Muitos alunos procuram o curso, mas nem todos conseguem se graduar, pois o curso não ensina inglês para quem não sabe nada desse idioma. É necessário ter certo conhecimento prévio porque a preocupação maior é transmitir as técnicas de tradução e interpretação. Nossos discentes têm tido uma boa participação no cenário nacional, tanto como tradutores quanto como intérpretes. Recentemente, os alunos do UNASP interpretaram eventos para a Universidade de Yale e a Universidade de Loma Linda, nos Estados Unidos. Já temos, inclusive, um convite para interpretar, em breve, um evento da Universidade de Princeton. Essas instituições de ensino preferem recorrer a alunos em formação por duas razões: prover um ambiente para que desenvolvam suas habilidades num contexto real e evitar os altos custos da interpretação profissional. Seja como for, há muita procura por bons tradutores e o mercado é atrativo, embora, em muitos casos, seja necessário que o tradutor complete o orçamento dando aulas de inglês.

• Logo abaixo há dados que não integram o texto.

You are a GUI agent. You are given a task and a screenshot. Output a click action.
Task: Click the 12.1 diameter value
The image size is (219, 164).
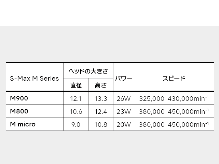point(76,99)
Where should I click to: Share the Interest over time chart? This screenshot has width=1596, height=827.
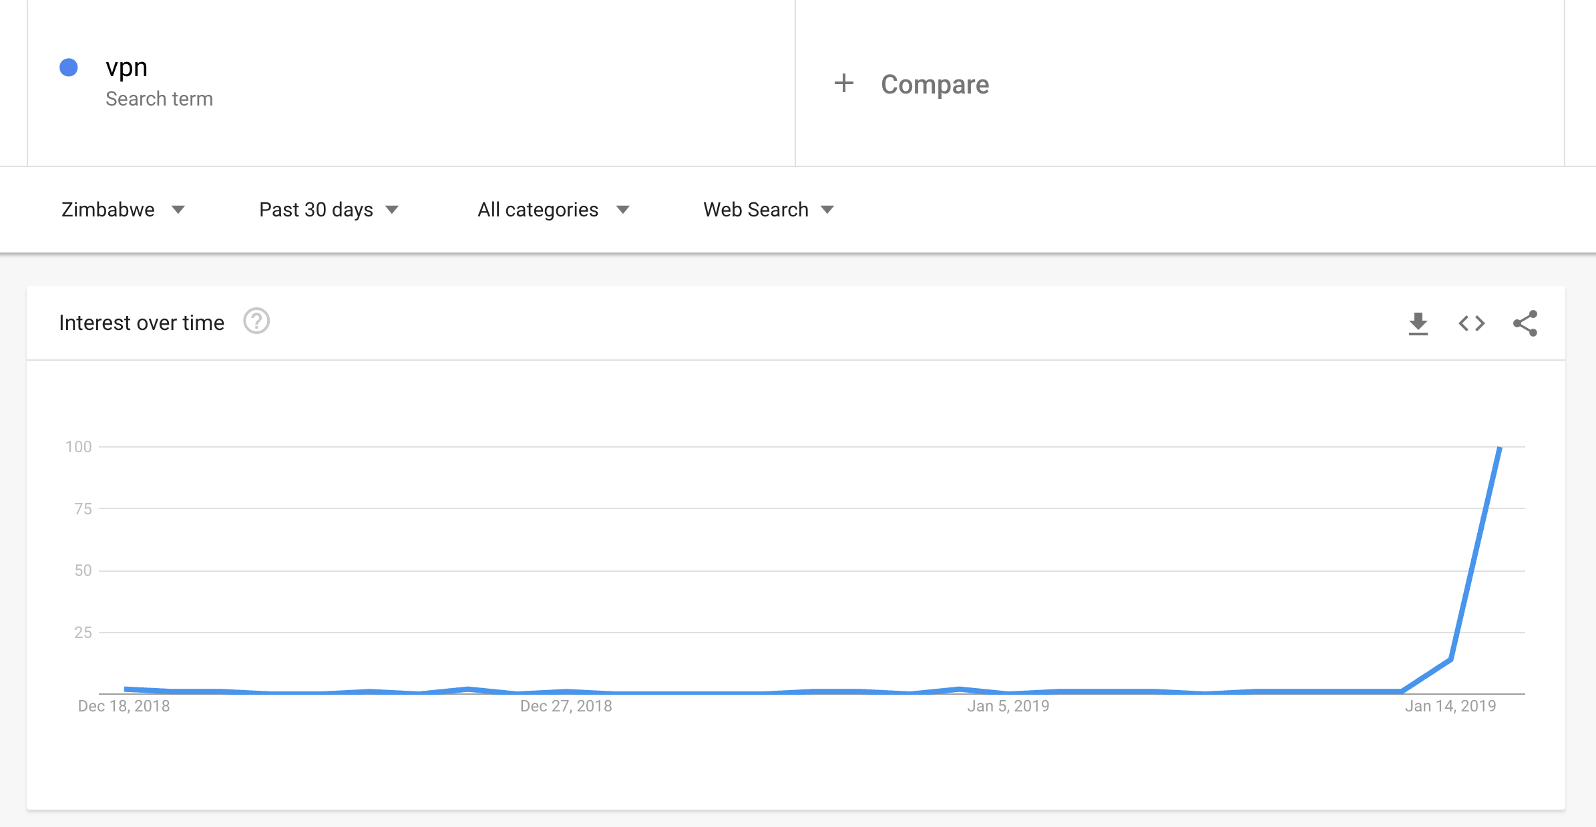coord(1525,323)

Você tem algum sonho/objetivo pessoal nessa área?

Sim. Tenho dois projetos que quero retomar quando me aposentar em breve. Sonho em traduzir o livro de Salmos a partir da Septuaginta, pois há pequenas, mas significativas diferenças entre o texto hebraico e o grego. Já iniciei o projeto, mas tive que abandoná-lo por razões de trabalho. Sonho também fazer a tradução de alguns historiadores cristãos. A obra História Eclesiástica, de Eusébio, já traduzida para o português, é muito boa, mas peca pelas tendências antitrinitárias daquele escritor antigo. Portanto, pretendo traduzir outros historiadores da época, como Sócrates Escolástico e Sozômeno, cujos antigos textos gregos ainda não foram traduzidos para o português. Essas obras foram negligenciadas por não apresentarem a mesma elegância do texto de Eusébio.

Qual é a maior responsabilidade do tradutor?

O tradutor é um mediador. Deve traduzir de tal maneira que seu trabalho não crie preconceitos nem discriminação. Deve estar sempre atento às questões éticas e fazer opções conscientes para promover o diálogo, mesmo em contextos mercadológicos.